### Dataset excerpts ###

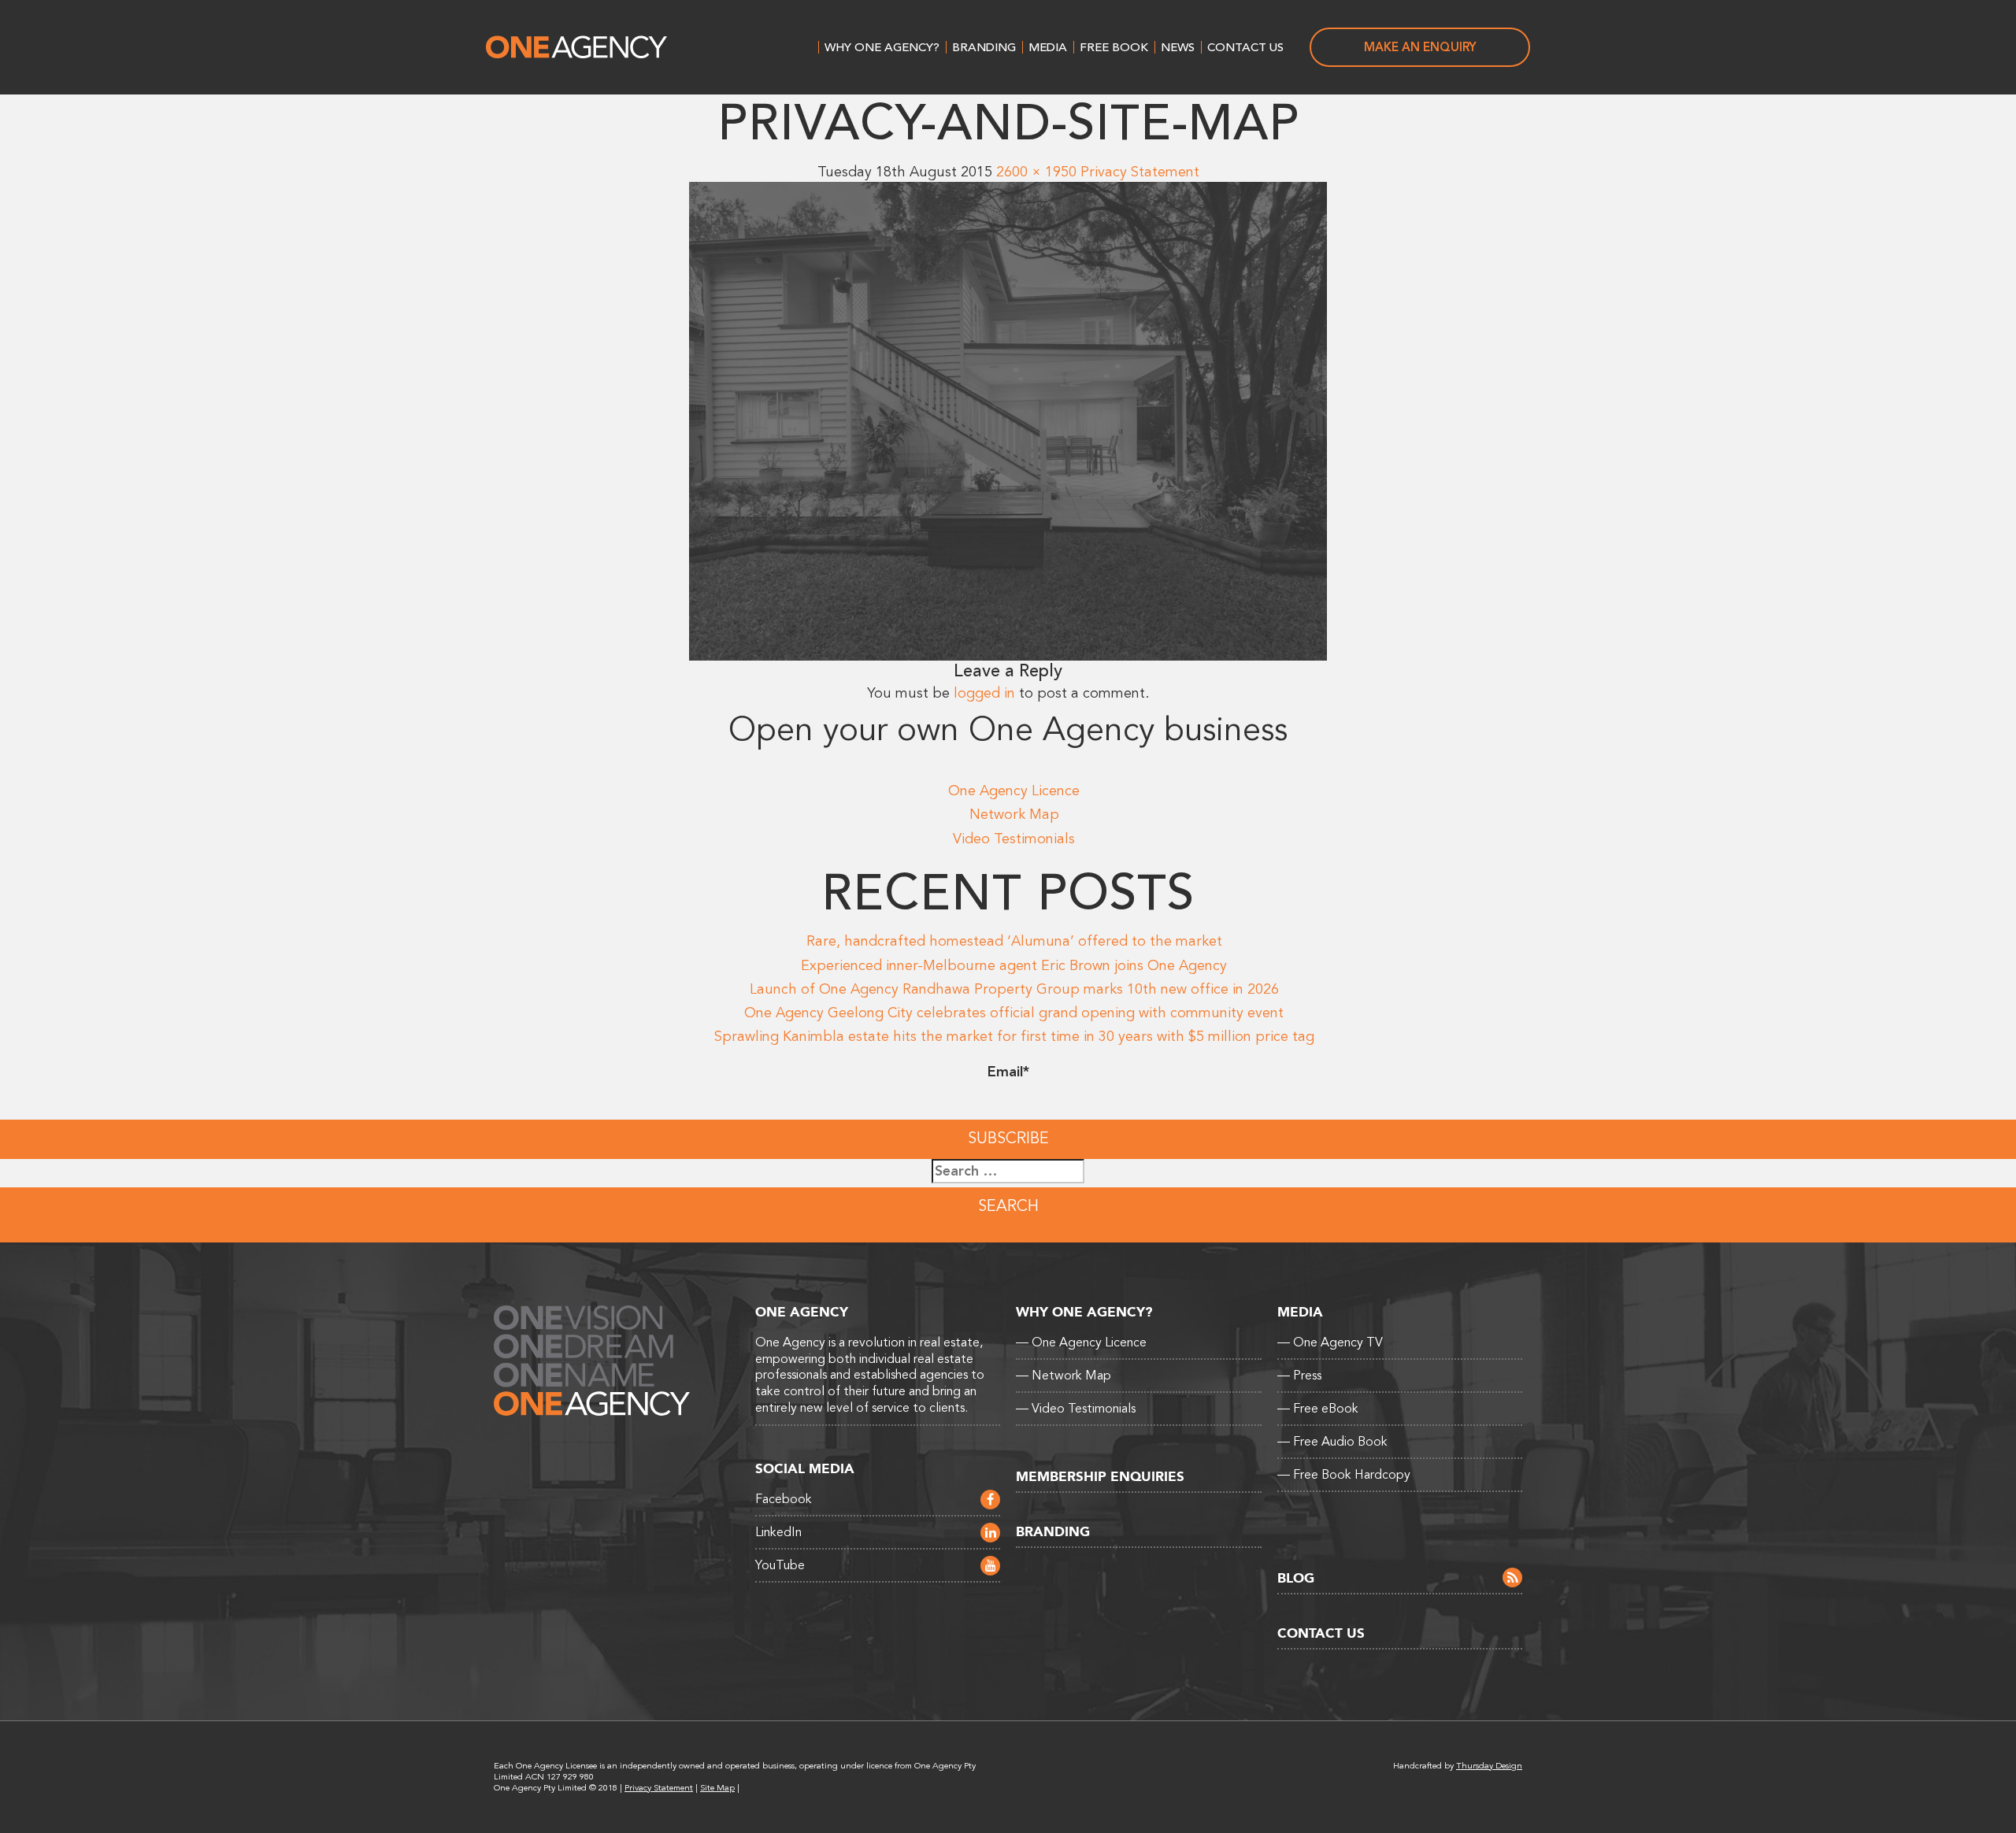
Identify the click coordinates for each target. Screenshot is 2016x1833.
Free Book (1114, 47)
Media (1047, 47)
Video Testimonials (1014, 838)
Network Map (1014, 814)
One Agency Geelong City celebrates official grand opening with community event (1014, 1012)
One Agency (576, 47)
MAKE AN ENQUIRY (1420, 47)
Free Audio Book (1332, 1442)
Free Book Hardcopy (1343, 1475)
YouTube (780, 1565)
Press (1299, 1375)
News (1178, 47)
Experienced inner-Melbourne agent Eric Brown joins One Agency (1014, 965)
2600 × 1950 (1036, 171)
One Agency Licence (1014, 790)
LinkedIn (778, 1532)
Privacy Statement (1139, 171)
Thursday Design (1489, 1766)
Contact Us (1245, 47)
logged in (984, 693)
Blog (1295, 1578)
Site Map (717, 1788)
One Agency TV (1330, 1342)
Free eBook (1317, 1408)
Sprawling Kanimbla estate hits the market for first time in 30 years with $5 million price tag (1014, 1036)
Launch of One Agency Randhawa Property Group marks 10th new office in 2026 (1014, 989)
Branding (984, 47)
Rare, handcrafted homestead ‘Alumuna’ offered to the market (1014, 941)
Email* (1008, 1071)
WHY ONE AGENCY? (882, 47)
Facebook (783, 1499)
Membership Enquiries (1100, 1476)
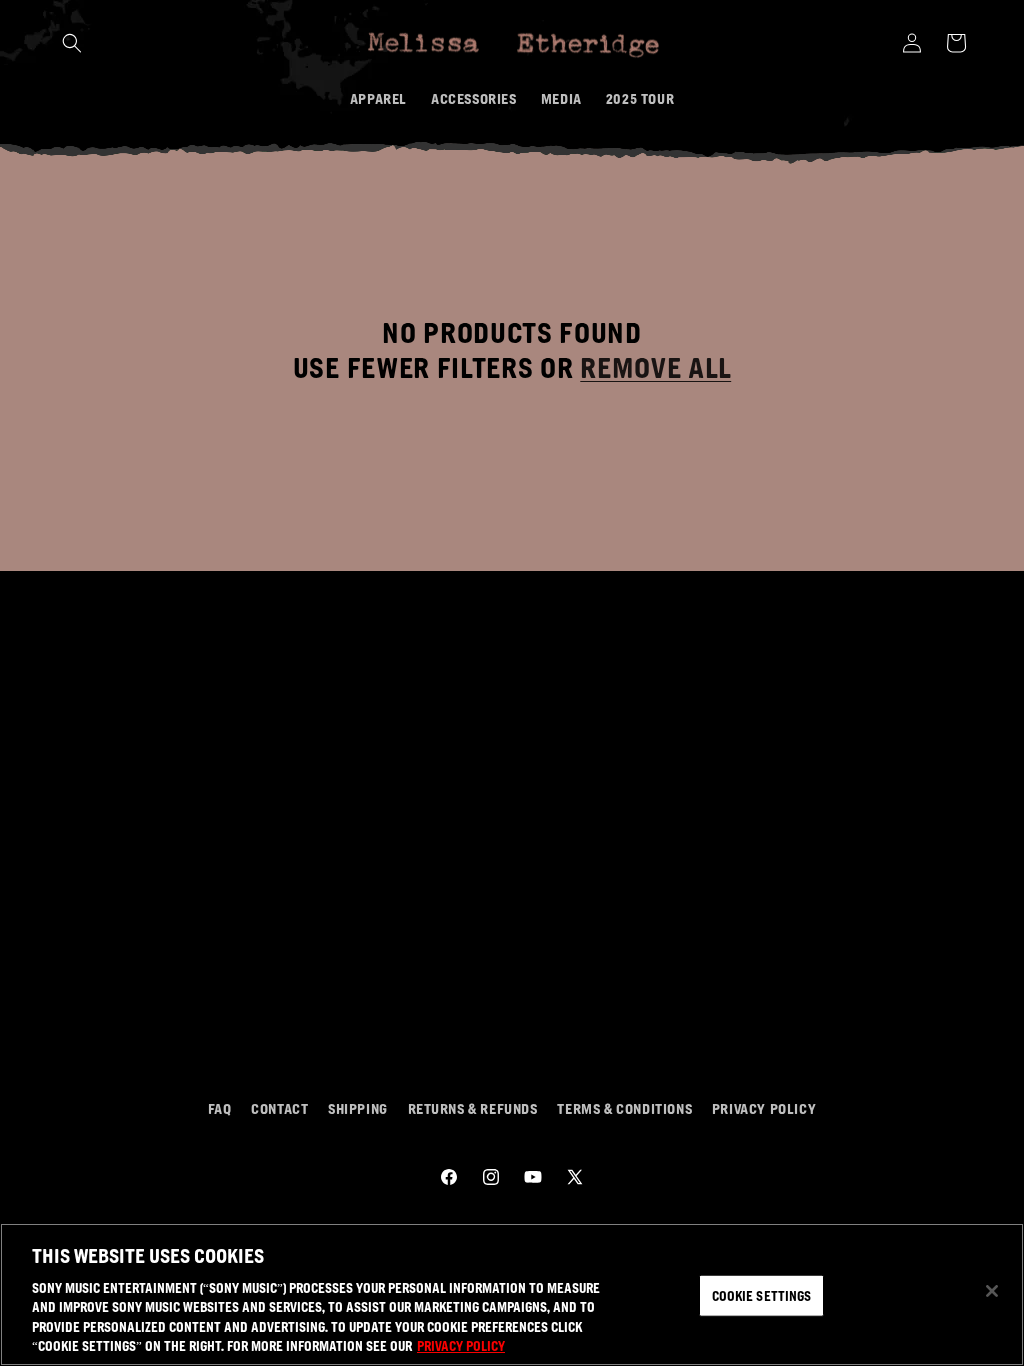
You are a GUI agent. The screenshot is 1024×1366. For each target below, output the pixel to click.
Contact (279, 1108)
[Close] (992, 1291)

###

Task directions: Look above for the line that contains "News (1178, 47)". Starting there, transcribe every line exactly until you have copied the line that contains "Blog (1295, 1578)".

Solution to the problem:
News (1178, 47)
Experienced inner-Melbourne agent Eric Brown joins One Agency (1014, 965)
2600 × 1950 (1036, 171)
One Agency Licence (1014, 790)
LinkedIn (778, 1532)
Privacy Statement (1139, 171)
Thursday Design (1489, 1766)
Contact Us (1245, 47)
logged in (984, 693)
Blog (1295, 1578)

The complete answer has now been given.